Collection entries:
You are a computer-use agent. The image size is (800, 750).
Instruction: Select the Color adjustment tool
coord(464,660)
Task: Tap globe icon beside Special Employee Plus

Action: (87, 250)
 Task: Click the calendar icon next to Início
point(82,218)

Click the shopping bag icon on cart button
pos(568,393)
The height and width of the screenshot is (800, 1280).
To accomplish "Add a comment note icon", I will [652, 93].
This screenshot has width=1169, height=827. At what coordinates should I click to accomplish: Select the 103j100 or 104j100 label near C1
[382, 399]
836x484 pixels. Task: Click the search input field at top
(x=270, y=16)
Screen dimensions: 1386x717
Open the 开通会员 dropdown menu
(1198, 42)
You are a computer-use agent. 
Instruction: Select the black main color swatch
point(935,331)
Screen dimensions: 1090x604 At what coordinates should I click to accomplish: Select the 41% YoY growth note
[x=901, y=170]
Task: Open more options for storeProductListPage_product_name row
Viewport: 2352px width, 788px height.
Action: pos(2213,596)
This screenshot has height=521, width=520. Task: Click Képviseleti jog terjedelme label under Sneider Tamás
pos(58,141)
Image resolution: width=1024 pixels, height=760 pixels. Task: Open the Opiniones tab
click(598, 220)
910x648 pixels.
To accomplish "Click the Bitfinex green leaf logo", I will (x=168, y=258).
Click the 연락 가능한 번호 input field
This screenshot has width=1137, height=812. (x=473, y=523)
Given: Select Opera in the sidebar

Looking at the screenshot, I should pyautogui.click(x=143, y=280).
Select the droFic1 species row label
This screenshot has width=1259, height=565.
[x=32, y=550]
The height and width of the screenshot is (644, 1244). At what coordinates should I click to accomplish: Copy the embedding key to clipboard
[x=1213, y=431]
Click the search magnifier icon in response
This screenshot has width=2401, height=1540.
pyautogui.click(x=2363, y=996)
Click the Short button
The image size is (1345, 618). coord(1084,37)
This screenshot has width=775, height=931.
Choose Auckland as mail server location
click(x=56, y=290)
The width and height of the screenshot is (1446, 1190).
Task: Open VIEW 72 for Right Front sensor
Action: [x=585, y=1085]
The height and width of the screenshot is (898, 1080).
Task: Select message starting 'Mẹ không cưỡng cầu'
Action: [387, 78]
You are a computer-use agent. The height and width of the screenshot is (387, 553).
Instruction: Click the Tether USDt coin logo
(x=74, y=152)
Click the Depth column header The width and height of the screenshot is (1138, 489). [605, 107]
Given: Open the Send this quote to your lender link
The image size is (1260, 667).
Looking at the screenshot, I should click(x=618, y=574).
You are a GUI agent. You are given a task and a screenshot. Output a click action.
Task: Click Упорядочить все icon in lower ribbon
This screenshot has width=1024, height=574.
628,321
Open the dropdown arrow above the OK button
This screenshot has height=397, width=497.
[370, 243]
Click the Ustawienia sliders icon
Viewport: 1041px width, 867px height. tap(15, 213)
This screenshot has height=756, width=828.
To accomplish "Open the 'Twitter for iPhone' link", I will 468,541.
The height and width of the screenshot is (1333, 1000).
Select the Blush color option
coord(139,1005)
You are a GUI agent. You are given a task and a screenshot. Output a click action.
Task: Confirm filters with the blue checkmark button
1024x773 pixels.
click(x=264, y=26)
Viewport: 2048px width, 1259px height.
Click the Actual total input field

WHAT YOU SHOULD DO:
Going back to the entries above, set down exactly the lines that begin at the one with "This screenshot has width=1024, height=574." and end at the one with "The height and width of the screenshot is (1333, 1000).", both included, and nothing else.

REPLY:
This screenshot has width=1024, height=574.
628,321
Open the dropdown arrow above the OK button
This screenshot has height=397, width=497.
[370, 243]
Click the Ustawienia sliders icon
Viewport: 1041px width, 867px height. tap(15, 213)
This screenshot has height=756, width=828.
To accomplish "Open the 'Twitter for iPhone' link", I will 468,541.
The height and width of the screenshot is (1333, 1000).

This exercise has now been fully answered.